Tuesday, March 26, 2024

Don't Blame the Program

(Dear readers: I am back after a brief break.)

In 1987, Forethought, a prophetically named software company in Silicon Valley, developed the visual presentation program PowerPoint for the Macintosh Operation System. Within a few months the new program was purchased by Microsoft as its first major acquisition.

Microsoft soon expanded the program to work with Windows systems as well as Macs, and then bundled it into the Microsoft Office suite that would essentially take over the world of business software. Since the late 1990s, PowerPoint's market share of the presentation market has consistently been estimated at about 95 percent.

I'm sure many people love it, and apologies to them, but from the first I have absolutely hated PowerPoint presentations, finding them at best confusing and often downright unintelligible. What must make sense to many other people makes no sense at all to me.

The logic that lies behind PowerPoint presentations reflects the code that the brains of most people in business easily comprehend.
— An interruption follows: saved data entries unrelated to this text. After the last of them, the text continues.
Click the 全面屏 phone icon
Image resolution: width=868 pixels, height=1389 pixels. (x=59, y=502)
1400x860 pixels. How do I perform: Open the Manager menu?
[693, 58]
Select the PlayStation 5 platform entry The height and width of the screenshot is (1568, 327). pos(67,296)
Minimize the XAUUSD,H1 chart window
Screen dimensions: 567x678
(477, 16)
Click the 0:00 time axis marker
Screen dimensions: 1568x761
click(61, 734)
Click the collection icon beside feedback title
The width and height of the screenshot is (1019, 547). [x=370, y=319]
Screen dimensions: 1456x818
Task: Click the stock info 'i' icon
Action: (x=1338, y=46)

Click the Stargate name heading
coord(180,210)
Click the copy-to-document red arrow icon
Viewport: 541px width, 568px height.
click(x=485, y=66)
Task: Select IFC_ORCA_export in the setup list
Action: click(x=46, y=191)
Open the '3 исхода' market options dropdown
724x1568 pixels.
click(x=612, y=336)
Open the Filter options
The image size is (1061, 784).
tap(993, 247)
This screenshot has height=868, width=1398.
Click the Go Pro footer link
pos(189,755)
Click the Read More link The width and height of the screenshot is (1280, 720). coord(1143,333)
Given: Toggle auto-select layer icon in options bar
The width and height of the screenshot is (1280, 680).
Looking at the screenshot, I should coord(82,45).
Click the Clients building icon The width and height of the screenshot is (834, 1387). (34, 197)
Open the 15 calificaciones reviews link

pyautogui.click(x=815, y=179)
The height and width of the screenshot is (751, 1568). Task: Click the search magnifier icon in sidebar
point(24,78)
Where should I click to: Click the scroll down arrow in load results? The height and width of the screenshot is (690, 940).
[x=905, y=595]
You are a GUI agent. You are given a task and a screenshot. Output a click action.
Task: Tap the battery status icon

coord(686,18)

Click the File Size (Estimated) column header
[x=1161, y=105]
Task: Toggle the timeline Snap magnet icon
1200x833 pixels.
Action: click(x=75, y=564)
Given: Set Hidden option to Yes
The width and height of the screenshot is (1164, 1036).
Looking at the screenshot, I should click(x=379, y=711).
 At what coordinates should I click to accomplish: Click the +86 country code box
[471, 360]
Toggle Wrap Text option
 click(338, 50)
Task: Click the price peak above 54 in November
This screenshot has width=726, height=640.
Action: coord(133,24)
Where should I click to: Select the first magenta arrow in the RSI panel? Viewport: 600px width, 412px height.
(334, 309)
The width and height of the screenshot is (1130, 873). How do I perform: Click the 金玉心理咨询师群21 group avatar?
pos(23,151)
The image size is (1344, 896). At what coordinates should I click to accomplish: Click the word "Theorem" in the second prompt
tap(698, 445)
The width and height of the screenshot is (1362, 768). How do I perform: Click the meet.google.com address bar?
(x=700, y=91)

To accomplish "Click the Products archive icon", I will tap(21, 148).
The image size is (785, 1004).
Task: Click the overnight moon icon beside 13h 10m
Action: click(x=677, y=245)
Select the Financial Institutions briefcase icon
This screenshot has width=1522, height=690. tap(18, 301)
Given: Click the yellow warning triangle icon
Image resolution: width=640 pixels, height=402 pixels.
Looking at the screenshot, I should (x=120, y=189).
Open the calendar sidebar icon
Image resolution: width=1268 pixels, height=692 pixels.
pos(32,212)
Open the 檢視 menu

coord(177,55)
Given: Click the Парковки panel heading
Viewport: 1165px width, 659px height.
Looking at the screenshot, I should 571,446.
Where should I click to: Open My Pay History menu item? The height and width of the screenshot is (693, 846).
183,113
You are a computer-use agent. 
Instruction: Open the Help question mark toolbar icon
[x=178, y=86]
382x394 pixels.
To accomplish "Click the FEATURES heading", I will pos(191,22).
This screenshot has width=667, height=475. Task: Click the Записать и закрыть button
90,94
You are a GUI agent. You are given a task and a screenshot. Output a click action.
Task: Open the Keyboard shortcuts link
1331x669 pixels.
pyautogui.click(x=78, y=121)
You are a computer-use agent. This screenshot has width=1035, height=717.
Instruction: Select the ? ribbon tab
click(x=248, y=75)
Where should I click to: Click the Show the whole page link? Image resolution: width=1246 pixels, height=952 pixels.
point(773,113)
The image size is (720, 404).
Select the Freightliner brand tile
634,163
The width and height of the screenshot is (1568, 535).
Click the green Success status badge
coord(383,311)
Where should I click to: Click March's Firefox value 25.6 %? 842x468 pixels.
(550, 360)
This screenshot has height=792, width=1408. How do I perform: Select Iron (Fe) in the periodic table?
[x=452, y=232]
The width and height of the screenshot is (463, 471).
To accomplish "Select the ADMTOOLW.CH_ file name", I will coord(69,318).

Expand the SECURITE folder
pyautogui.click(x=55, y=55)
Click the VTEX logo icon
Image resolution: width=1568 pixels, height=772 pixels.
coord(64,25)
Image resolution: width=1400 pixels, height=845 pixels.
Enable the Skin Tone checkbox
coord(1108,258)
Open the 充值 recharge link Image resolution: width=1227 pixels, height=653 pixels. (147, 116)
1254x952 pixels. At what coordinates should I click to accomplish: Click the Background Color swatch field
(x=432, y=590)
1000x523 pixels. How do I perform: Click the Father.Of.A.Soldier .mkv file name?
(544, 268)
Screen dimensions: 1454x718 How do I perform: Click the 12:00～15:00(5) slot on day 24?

It must play for them like music, though perhaps that would be the genre of modern jazz that sounds like a traffic jam.

My distaste for the software peaked while working in middle management at one leading technology company where the entire communication culture -- the entire corporate purpose -- seemed to hinge on PowerPoint presentations . The large unit I managed worked for weeks on a presentation explaining what exactly it was that we were supposed to be doing and why.

Once my team determined it was ready, we forwarded our presentation to upper management, where it was discussed at length before being sent back to us for revisions. We would then produce a new round of PowerPoints with adjustments here and adjustments there before sending the revised deck back upstairs.

This went on for many months. The ultimate goal, apparently, was for our PowerPoint to be presented to the board of directors, a body composed entirely of men who lived far from where our company was headquartered and who reigned like distant gods over the entire enterprise.

Gradually, it occurred to me we were caught in our own Groundhog Day, because we were never going to get board approval for our presentation. And in our case there would be no happy ending. I realized the reason nobody could ever agree on the PowerPoint presentation was that we actually had no clear idea why our company even existed.

We were spending millions of dollars going nowhere.

The enterprise been two separate tech companies before being mushed together by some of the leading venture capitalists, who’d made off like thieves. Those of us who worked there, though generously compensated, quite simply would never be able to create a viable presentation of the un-presentable.

Inevitably the company spiraled into bankruptcy, which then became front-page news in the Wall Street Journal.

POSTSCRIPT: Years after the company I described above went bankrupt and disappeared from the NYSE, I visited Japan only to discover that a Japanese subsidiary of the firm was still very much in operation. They used the same logo we had popularized before our demise and probably were still searching for their identity.

Maybe they never got our final PowerPoint. The one that said "Sayōnara."